_Your assignment_
Among the lines below, list those containing the string "scrollbar".

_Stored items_
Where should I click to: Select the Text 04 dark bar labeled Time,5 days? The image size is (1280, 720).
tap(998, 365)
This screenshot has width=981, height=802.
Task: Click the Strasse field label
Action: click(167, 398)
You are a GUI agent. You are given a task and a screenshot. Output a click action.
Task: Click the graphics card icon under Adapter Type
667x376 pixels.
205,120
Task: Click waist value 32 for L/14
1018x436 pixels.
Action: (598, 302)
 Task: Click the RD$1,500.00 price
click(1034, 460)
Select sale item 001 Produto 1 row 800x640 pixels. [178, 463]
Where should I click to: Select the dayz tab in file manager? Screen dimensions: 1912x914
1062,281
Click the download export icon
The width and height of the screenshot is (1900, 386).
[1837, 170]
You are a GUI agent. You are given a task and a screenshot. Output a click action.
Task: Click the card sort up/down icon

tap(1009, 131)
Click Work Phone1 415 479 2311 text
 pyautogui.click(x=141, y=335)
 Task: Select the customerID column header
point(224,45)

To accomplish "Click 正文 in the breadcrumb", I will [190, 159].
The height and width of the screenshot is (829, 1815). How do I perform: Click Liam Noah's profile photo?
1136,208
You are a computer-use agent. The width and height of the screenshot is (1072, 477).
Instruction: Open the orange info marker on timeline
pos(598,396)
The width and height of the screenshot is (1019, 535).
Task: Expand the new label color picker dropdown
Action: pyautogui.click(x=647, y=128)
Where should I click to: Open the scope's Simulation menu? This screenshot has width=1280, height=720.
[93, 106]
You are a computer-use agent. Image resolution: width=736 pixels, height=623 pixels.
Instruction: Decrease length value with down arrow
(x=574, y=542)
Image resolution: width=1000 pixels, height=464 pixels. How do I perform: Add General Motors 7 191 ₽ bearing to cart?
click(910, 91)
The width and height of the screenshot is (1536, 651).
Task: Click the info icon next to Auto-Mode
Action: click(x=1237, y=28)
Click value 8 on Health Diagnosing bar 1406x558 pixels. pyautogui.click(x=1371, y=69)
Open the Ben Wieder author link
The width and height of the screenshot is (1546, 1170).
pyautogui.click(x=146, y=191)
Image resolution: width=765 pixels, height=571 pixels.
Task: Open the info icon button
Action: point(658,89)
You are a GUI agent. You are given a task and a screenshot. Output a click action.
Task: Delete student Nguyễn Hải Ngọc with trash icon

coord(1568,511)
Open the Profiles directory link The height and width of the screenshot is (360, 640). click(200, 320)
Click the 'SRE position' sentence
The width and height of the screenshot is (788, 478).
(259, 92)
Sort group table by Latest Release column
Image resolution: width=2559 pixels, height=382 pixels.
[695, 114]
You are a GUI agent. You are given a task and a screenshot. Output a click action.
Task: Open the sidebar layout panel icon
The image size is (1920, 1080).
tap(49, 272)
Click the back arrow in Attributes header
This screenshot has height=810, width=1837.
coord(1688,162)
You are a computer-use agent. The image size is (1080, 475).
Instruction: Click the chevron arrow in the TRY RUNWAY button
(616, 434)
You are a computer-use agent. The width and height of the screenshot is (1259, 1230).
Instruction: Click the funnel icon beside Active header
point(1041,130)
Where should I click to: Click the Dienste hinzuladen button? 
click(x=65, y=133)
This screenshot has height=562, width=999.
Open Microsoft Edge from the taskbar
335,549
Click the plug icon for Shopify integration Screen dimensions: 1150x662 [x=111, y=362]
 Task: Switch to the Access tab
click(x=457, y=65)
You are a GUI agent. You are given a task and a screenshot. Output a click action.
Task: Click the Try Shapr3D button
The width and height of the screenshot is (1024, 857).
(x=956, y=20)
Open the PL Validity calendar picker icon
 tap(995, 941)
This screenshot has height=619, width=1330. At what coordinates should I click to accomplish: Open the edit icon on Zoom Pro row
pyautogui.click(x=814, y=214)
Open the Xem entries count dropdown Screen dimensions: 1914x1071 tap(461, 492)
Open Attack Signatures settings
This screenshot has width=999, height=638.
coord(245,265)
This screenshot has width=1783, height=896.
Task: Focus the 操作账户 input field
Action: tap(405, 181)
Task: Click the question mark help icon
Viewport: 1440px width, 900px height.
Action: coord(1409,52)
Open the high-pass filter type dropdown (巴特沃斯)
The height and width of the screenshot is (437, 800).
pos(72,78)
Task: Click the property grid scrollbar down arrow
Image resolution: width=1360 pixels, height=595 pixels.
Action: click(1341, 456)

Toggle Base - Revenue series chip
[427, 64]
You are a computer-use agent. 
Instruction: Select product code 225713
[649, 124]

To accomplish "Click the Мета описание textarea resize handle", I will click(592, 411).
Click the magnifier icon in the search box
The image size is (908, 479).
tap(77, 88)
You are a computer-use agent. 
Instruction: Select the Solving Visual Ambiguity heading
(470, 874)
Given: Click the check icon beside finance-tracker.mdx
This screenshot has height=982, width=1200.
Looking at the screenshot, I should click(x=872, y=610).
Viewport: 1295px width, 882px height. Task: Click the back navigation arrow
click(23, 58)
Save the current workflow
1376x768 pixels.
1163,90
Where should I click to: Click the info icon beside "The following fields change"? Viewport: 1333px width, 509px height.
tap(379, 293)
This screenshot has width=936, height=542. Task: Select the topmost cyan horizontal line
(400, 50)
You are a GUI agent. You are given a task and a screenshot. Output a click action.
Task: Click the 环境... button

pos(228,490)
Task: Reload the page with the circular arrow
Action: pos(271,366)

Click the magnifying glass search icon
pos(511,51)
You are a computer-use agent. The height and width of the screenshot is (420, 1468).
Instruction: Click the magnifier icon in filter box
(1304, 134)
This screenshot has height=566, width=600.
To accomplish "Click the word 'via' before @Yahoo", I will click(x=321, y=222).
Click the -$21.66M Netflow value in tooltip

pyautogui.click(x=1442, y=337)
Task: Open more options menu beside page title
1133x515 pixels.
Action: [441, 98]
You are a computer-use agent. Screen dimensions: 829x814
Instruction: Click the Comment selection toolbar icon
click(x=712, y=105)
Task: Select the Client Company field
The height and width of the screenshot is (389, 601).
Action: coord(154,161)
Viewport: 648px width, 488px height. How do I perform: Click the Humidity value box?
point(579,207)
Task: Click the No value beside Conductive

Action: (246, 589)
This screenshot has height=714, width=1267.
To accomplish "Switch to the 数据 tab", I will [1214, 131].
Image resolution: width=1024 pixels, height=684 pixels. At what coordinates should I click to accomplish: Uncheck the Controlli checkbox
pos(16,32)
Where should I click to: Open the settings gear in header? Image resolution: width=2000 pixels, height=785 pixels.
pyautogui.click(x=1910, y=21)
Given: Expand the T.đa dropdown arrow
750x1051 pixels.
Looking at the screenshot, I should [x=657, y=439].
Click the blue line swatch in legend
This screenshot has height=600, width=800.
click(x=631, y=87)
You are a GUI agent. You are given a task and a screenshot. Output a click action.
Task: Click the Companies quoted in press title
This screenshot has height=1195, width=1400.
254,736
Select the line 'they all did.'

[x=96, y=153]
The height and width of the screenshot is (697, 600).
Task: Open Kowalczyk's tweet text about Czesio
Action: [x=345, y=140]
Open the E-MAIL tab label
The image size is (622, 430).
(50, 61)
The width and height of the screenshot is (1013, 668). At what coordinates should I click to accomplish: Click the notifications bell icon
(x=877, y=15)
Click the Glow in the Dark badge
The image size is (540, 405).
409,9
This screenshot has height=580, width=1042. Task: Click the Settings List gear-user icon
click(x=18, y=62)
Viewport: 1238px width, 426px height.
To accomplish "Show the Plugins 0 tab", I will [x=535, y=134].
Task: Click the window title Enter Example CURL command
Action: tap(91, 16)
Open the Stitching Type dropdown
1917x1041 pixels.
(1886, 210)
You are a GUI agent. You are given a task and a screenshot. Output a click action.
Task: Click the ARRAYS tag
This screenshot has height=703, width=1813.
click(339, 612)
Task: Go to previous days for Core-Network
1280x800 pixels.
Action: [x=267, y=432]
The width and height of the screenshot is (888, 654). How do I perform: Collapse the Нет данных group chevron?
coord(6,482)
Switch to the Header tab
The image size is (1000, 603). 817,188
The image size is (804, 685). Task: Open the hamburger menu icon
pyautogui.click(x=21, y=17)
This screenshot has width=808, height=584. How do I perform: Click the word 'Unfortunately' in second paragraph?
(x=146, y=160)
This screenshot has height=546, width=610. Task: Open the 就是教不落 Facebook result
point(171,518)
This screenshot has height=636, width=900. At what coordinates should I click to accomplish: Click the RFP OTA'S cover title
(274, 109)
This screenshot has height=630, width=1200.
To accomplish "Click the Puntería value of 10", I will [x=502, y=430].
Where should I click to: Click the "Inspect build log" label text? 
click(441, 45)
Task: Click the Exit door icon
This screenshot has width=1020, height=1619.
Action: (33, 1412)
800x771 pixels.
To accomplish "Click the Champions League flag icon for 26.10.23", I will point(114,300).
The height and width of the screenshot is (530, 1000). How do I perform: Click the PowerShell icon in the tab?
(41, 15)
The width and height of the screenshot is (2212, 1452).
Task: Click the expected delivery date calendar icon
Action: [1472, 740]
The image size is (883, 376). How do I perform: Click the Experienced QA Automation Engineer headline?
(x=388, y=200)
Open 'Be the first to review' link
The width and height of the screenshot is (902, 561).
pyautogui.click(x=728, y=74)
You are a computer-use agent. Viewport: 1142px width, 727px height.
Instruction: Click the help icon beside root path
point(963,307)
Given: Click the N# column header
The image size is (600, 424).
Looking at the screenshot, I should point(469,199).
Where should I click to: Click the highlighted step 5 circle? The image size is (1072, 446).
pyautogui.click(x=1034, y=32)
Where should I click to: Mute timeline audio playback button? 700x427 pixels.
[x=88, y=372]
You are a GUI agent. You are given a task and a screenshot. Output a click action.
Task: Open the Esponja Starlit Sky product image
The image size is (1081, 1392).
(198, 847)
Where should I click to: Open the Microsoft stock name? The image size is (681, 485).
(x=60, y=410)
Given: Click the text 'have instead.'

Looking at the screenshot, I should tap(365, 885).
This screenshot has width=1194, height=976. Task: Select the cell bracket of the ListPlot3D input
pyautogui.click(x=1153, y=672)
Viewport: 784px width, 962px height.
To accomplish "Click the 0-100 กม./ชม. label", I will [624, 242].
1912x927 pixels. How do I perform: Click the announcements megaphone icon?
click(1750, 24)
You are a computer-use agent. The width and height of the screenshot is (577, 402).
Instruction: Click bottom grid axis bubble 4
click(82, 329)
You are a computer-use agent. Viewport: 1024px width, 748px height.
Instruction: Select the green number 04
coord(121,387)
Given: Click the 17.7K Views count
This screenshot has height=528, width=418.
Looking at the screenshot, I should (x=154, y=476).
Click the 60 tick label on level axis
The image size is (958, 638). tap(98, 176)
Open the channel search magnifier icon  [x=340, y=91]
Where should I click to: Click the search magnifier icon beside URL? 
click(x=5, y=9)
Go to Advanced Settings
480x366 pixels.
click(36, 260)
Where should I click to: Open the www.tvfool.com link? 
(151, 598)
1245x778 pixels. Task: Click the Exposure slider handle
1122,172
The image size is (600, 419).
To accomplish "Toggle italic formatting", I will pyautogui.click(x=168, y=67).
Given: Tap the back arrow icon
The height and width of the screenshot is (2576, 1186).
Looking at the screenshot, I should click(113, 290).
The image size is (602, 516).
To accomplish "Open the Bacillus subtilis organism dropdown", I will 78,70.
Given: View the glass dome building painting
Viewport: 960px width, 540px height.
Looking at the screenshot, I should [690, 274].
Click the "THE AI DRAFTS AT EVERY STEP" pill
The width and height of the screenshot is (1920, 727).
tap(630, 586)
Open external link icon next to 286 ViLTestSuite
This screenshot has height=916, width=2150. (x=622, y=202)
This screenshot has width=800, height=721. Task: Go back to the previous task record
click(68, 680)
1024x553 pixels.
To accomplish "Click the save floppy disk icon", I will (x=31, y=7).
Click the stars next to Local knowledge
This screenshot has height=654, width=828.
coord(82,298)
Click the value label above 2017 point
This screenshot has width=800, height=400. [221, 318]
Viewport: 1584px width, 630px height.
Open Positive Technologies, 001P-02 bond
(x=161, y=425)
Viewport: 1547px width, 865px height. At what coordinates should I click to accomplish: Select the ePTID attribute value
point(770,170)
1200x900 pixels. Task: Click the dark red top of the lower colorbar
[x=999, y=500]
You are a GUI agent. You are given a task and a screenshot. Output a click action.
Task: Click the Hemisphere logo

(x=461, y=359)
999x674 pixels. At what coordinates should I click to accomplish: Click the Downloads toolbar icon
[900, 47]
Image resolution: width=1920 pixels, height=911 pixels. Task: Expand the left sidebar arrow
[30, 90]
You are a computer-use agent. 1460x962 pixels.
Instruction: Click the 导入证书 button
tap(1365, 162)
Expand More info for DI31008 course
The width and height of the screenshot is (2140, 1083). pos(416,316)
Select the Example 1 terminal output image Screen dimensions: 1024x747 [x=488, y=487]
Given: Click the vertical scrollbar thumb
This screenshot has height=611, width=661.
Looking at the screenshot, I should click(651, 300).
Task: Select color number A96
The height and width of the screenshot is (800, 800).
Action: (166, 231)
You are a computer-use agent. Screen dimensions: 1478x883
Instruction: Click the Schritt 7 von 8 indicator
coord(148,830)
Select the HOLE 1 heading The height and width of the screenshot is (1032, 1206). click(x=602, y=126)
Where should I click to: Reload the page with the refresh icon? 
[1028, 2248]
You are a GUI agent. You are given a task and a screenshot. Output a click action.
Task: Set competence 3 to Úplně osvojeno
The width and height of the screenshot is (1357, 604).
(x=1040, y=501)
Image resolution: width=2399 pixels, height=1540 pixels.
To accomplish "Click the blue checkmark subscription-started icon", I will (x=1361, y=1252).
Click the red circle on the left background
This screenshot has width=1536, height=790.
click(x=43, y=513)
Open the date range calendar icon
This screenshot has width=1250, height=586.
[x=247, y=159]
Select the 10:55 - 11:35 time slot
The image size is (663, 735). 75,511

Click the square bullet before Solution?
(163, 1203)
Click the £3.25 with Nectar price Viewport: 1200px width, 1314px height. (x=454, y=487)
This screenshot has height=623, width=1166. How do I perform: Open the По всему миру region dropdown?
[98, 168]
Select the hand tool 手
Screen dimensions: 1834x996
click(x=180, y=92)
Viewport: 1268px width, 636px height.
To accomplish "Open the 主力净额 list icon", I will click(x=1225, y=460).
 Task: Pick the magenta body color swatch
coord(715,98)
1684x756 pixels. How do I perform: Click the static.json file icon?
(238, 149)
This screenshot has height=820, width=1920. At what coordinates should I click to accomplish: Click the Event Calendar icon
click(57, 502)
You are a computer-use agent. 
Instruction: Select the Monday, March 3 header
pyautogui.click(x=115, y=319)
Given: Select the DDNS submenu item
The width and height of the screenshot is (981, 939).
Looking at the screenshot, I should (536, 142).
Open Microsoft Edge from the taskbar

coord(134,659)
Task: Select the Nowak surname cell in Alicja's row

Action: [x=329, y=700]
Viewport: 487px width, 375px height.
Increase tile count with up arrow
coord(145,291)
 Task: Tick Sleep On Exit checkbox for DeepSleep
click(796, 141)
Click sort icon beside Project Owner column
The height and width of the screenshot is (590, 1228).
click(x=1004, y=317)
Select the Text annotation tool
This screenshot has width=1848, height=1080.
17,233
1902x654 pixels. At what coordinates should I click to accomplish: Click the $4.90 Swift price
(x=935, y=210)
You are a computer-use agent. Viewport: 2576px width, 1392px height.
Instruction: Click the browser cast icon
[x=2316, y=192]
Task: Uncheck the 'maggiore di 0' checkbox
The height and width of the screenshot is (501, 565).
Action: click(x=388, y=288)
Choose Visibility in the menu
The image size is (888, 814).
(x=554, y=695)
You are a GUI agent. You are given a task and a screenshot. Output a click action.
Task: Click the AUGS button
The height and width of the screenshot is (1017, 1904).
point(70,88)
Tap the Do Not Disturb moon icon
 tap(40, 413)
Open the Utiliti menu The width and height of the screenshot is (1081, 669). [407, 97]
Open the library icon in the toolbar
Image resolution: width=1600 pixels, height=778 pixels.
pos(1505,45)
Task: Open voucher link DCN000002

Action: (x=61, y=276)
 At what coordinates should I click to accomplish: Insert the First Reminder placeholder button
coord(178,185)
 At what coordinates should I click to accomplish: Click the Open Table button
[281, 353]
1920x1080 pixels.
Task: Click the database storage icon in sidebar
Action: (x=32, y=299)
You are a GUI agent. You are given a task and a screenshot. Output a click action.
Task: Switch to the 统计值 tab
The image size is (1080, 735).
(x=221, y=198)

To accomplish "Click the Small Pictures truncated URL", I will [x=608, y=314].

_Answer for this exercise_
Task: Click the property grid scrollbar down arrow
Given: Click the vertical scrollbar thumb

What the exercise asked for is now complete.